====== TEXTAUSZUG

Anna Oppermann: Darstellung im visuellen Bereich

in Katalog: Identität -- Versuche bildhafter Selbstdefinition, Berlin/Frankfurt a. M. 1974, o. S.

Darstellung im visuellen Bereich ist für mich Kompensation von Frustration und Aggression und -- Reflexion. Es gibt Motivationen, die bewußt und gewußt sein müssen. Ich baute Stilleben auf, um ein Bild zu machen (wie Maler seit jeher tun), machte Skizzen, wurde selten fertig mit dem Bild (was als Unvermögen empfunden wurde), machte Fotos von einzelnen Phasen und arrangierte irgendwann alles zusammen, um Stilleben und Übersetzung besser vergleichen zu können. -- Manche Skizze ist besser als die Zeichnung, man fragt sich warum -- warum gerade so -- dieses Symbol, jenes Symptom.
Indem ich spontane Äußerungen, Klischees, Idylle, Zustände, Phrasen, Paraphrasen, Projektionen und Assoziationen fixiere, habe ich die Möglichkeit herauszubekommen, wer, wie, was und warum ich, andere, die Zustände, die Umstände "so" sind.
Manches ist altarähnlich arrangiert, hat aber mit Religion und Mystifikation nichts zu tun, was natürlich nicht heißt, daß alles dem Bewußtsein zugänglich ist.
Wichtig: Hinweis auf mein persönliches intensiv sein zuerst im organischen Bereich -- orgiastisch im Nächstliegenden! -- Dann Interesse an den Reaktionen des Unbewußten -- Stellungnahme des Bewußtseins -- Konflikt der Trennung dieser Ebenen, der Intellekt und Intuition wiederum stimuliert. Widerspruch und Ergänzung durch andere werden erhofft.

============
====== BEREITGESTELLTE ANGABEN

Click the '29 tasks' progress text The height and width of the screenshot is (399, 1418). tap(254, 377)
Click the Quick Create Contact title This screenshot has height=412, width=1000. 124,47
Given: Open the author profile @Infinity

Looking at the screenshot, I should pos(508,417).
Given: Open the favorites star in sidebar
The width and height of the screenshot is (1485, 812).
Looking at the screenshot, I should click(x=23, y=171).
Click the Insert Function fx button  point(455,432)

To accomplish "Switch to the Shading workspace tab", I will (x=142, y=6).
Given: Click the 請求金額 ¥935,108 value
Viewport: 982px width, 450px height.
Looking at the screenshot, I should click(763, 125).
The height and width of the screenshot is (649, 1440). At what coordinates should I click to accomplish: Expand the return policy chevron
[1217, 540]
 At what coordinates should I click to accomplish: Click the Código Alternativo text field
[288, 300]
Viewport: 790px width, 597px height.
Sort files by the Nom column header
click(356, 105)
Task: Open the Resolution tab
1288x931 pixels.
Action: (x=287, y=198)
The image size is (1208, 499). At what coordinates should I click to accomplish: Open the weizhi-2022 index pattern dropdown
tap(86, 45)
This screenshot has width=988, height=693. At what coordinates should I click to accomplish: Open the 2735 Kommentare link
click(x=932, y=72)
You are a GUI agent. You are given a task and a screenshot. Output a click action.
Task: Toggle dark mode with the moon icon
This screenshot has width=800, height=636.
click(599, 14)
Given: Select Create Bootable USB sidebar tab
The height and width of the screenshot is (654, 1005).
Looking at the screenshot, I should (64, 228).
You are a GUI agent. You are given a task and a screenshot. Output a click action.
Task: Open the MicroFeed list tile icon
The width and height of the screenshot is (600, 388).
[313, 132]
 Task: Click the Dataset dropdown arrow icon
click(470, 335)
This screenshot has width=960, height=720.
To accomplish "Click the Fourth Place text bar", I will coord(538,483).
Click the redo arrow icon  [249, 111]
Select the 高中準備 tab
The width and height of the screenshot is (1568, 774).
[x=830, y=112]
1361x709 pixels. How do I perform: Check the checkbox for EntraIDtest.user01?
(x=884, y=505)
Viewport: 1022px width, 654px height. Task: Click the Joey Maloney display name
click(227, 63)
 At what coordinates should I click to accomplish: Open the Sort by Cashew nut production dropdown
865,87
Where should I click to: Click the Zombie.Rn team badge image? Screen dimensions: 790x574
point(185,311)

============

## AUFGABE
Führe den Text über Darstellung im visuellen Bereich nach seinem letzten Satz fort. Die Einträge sind eigenes Material und gehören nicht zum Text über Darstellung im visuellen Bereich.

## LÖSUNG
Ich hasse endgültige, sich absolut gebärdende Formulierungen. Zitate innerhalb des Ensembles sind nicht etwa als umfassende Deutungen hinzunehmen. Da ein gebrochenes Verhältnis zur Verbalartikulation besteht, kann ich mich über ein Wort oder Zitat mindestens so wundern, wie über ein Fundstück, das mein visuelles Interesse erregt. Im übrigen schätze ich an meinen Ensembles besonders, daß ich entfernen und ergänzen kann.
Es wurde akzeptiert die Freudsche Deutung, daß künstlerische Darstellung Ersatz für oder Flucht vor dem Leben sei: "Phantasiewelt als Schonung beim schmerzlich empfundenen Übergang vom Lust- zum Realitätsprinzip."
Bediene ich mich der Wahrnehmungslust der Formschönheit als Verlockungsprämie? (Freud)
Darstellung im visuellen Bereich ist für mich Katharsis, Meditation, Reflexion, Kommunikation.
Suche ich meine Identität oder versuche ich sie zu bewahren? Bin ich parasitär? Emanzipation kontra Manipulation!
Richard de Martino: "Das Ego als bejahendes Subjekt kommt chronologisch nicht vor dem Ego als bejahtes Objekt, noch kommt seine Individualisierung vor seiner Spaltung."